Rare two-century old paper scrip money is on show at Eesti Pank
An exhibition of paper scrip money of the 19th and 20th centuries in Estonia will open at 11.00 on 12 April at the Eesti Pank Museum at Estonia pst 11.
The third exhibition in the series on the treasures of Estonian money collectors, dedicated to the centenary of Eesti Pank, features the scrip money or shop money issued by Estonian companies, manors, towns, societies and merchants, from the collections of Tõnu Karu and Ago Kõrva, and the Estonian National Museum, the Tartu City Museum, the Hiiumaa Museum, the Estonian History Museum, and the Eesti Pank Museum.
Siiri Ries, the curator of the Eesti Pank Museum, said the exhibition of this money from over two centuries makes an exciting journey into the history of money. “It is a miracle that this home-made money has survived over two centuries until today”, she said. The display features over 100 exhibits that were historically used for payments. Among them are the 50-kopek token made of white leather issued by the Tartu city Treasury in 1812, and the 25-kopek cardboard token issued by the Kanuti Guild from 1808.
Companies and manors used their own money to pay wages with. The exhibition features money called the zettels issued by Kloostri Manor, the klubs of the Hiiu-Kärdla Kalev factory that were once used all over Hiiumaa and beyond, the shop money of the Võisiku mirror factory, the bread money issued by the Narva Kreenholm plant, the tokens of the Narva Kalev factory, the Narva linen factory, the Sindi Kalev factory and Port-Kunda, and the Neps used in Saaremaa. There are also two printing plates that were used for making such home-made money.
Scrip is money that has local significance, for example in a town or a particular company, and is made of paper, cardboard, leather or metal. It was used when there was a shortage of real money, during or after wars for example, or to simplify internal payments within a company.
The exhibition remains open until 27 April 2019.

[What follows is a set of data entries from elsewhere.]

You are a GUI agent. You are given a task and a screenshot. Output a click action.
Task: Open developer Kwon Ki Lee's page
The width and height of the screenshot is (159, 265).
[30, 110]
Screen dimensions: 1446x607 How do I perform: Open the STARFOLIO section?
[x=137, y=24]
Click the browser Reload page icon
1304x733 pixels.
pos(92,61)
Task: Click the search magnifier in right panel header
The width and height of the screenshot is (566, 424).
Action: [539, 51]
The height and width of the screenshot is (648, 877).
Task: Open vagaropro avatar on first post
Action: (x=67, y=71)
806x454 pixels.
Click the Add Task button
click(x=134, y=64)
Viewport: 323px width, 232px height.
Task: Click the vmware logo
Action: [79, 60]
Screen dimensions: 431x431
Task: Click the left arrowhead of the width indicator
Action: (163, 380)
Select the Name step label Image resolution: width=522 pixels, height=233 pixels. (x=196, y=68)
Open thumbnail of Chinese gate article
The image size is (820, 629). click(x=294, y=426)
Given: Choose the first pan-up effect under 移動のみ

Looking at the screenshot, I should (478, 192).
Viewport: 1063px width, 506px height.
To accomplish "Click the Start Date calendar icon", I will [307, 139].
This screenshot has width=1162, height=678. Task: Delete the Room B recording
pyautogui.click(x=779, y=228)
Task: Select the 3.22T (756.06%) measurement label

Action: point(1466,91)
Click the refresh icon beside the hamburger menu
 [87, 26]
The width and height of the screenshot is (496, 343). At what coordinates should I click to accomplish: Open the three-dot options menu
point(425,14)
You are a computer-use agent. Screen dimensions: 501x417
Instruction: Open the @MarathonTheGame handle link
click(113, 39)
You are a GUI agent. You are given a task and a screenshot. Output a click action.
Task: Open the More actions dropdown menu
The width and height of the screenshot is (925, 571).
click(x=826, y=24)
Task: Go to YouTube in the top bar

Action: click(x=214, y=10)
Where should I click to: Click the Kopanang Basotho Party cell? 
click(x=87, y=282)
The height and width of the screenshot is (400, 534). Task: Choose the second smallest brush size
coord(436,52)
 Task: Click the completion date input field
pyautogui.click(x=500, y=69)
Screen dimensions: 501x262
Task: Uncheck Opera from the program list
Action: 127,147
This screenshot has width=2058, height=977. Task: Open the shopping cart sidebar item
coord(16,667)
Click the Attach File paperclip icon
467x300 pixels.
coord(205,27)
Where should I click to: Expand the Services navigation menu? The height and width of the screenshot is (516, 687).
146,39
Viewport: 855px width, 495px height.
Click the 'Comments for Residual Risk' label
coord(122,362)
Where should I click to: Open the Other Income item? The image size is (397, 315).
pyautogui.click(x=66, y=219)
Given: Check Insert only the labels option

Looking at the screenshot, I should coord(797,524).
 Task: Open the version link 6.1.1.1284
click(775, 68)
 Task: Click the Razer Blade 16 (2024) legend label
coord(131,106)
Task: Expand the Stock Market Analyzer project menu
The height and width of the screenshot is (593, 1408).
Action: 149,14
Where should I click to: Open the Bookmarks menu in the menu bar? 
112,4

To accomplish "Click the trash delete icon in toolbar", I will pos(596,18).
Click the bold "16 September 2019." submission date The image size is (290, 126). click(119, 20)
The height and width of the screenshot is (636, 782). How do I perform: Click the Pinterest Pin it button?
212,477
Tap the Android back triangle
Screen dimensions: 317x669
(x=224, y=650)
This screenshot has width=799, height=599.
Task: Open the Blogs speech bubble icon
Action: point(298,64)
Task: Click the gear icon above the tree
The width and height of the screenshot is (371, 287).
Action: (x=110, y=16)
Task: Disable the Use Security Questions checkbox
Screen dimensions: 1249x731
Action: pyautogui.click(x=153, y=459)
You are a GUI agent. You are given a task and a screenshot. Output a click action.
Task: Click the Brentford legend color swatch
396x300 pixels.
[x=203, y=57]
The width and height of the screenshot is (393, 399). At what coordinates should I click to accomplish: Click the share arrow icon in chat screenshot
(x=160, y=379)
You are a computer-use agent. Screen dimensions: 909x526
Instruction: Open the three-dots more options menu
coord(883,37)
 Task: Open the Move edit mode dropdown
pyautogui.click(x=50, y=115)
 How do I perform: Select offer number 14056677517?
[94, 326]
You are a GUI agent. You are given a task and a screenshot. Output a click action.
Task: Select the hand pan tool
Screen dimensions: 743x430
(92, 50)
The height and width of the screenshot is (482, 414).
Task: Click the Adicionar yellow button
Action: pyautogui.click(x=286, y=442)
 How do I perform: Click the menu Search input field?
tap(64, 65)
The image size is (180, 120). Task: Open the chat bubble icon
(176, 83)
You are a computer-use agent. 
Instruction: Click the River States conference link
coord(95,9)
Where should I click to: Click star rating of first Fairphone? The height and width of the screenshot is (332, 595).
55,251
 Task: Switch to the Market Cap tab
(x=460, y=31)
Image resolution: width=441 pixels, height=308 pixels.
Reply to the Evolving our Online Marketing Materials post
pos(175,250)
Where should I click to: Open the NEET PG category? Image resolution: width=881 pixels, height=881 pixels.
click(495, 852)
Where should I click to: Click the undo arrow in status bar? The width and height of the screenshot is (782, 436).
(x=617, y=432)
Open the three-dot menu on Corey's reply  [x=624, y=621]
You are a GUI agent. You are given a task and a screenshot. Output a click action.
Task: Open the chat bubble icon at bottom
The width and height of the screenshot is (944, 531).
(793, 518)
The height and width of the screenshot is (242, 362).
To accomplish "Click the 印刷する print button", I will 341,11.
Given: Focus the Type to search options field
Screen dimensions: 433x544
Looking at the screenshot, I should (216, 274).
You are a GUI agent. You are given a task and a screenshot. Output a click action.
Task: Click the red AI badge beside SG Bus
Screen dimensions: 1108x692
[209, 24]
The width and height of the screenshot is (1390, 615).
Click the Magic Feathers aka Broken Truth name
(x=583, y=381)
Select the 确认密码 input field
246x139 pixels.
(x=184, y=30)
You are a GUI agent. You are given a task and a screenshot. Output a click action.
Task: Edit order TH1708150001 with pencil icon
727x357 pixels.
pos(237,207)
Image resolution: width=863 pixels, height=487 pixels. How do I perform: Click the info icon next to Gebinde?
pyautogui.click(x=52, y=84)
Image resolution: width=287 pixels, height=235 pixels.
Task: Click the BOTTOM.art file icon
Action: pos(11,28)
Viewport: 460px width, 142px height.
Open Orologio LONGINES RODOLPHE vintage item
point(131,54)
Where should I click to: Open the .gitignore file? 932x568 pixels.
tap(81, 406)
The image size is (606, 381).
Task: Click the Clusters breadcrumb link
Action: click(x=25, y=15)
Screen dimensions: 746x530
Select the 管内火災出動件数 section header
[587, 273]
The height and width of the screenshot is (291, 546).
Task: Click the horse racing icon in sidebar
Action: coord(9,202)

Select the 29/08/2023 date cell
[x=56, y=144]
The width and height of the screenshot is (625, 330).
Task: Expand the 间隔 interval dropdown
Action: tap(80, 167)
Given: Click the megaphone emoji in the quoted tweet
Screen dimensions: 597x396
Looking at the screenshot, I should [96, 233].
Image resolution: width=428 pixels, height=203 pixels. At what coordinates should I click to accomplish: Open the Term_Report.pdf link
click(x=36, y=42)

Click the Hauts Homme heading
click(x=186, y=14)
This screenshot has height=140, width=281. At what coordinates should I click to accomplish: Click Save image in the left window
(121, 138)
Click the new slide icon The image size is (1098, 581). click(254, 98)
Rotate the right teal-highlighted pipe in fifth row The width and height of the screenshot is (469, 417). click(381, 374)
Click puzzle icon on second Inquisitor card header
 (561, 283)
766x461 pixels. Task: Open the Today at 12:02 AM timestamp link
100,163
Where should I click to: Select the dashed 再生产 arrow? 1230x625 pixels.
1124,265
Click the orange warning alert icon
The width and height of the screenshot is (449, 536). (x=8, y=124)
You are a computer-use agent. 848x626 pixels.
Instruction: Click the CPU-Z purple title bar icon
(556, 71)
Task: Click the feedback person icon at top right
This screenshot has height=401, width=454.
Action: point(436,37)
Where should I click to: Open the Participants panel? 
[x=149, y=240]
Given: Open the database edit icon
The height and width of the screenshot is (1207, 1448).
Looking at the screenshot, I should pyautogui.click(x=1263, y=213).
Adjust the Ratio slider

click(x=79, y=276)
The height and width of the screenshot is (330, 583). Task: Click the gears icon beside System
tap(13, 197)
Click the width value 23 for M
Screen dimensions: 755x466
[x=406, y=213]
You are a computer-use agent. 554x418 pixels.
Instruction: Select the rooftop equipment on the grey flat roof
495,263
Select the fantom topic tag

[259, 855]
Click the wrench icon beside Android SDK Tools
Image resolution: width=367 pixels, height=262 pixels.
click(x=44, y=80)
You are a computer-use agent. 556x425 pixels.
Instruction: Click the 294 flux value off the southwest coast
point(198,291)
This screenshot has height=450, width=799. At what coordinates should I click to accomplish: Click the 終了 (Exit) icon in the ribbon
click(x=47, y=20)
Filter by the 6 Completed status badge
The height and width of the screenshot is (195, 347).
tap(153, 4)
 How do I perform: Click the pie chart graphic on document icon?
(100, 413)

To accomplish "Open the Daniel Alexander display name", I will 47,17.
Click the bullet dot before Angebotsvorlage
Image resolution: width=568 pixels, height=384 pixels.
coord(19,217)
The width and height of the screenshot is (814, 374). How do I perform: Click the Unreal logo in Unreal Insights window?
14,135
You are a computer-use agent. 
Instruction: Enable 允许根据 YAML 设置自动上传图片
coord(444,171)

The exhibition series on the treasures of Estonian money collectors will run throughout 2019 with six different displays. The next display will feature Estonian money used as jewellery, error coins, and coins showing particular themes. Eesti Pank is running the exhibitions to celebrate its 100th birthday by showing the varied collections of money and by doing so is making a symbolic present to all coin and banknote collectors.